* **SELECTED EXCERPT**:
+ + + + + + +
Wow! By adding together coefficients from the regressions, we can *exactly* recover each of the group means that we calculated before. This shows that, when all the variables on the right hand side are dummy variables, regression is just a fancy average-making machine. 

Note: We refer to a regression that includes all possible combinations of dummy variable interactions as "fully saturated."

#### END 

**Bonus: Run a regression controlling for other factors that you think might affect welfare participation. How does this change the estimate on the "agree" coefficient?**

In [8]:
# Your code here

Your Answer Here 

#### START 

Controlling for these other characteristics reduces the magnitude of the coefficient on the agree variable. (Especially noteworthy are the fact that working people are less likely to report receiving welfare, all else constant; richer people are less likely to report receiving welfare, all else constant; and black individuals are more likely to report receiving, all else constant.)
+ + + + + + +
* **PROMPT A**: Rewrite the regression excerpt from "Note: We refer" to "all else constant.)", changing "welfare" to "public assistance".
* **PROMPT B**: According to the regression excerpt, what is a regression called when it includes all possible combinations of dummy variable interactions?
The entries on this page have no connection to the regression excerpt.
+ + + + + + +
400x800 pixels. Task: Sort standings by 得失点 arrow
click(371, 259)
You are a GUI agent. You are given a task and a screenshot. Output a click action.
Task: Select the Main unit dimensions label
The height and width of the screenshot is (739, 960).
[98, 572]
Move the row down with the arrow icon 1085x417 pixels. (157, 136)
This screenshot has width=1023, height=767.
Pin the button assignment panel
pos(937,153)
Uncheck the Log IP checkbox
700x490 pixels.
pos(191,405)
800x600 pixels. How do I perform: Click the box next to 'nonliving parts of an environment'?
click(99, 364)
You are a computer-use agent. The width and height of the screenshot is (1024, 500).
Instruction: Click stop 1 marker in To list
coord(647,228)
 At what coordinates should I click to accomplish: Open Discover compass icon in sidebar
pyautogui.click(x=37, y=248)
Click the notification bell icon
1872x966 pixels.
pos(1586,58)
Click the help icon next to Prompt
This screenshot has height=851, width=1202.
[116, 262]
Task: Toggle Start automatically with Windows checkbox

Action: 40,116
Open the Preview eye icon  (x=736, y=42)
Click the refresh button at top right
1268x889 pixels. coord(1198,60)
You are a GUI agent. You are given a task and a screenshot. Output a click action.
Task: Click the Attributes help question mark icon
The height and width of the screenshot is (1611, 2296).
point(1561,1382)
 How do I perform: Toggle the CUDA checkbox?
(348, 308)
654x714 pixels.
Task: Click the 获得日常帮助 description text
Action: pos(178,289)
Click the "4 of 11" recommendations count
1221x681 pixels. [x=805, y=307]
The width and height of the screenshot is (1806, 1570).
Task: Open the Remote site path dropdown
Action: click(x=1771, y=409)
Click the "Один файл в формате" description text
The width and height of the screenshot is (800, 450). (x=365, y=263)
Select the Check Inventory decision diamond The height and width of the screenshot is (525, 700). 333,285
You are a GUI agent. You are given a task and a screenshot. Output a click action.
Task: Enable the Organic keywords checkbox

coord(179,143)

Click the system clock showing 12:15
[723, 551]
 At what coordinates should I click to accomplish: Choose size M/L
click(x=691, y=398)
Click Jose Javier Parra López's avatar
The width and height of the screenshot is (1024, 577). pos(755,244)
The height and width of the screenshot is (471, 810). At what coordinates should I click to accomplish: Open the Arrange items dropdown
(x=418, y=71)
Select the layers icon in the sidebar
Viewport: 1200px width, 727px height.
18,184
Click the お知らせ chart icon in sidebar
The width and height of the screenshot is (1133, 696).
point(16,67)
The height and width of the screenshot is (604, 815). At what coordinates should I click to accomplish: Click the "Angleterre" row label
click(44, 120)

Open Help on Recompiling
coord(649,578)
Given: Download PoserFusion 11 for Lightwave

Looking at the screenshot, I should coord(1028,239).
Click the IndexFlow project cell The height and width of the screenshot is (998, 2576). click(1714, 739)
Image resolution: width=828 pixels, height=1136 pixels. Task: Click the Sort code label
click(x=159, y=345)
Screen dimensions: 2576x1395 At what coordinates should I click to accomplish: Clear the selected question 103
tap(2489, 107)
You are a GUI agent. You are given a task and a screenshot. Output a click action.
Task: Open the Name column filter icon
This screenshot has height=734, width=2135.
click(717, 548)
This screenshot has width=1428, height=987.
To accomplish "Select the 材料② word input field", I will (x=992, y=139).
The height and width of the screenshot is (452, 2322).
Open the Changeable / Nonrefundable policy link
+ + + + + + +
* **FINAL RESULT A**:
Note: We refer to a regression that includes all possible combinations of dummy variable interactions as "fully saturated."

#### END 

**Bonus: Run a regression controlling for other factors that you think might affect public assistance participation. How does this change the estimate on the "agree" coefficient?**

In [8]:
# Your code here

Your Answer Here 

#### START 

Controlling for these other characteristics reduces the magnitude of the coefficient on the agree variable. (Especially noteworthy are the fact that working people are less likely to report receiving public assistance, all else constant; richer people are less likely to report receiving public assistance, all else constant; and black individuals are more likely to report receiving, all else constant.)

* **FINAL RESULT B**: Fully saturated.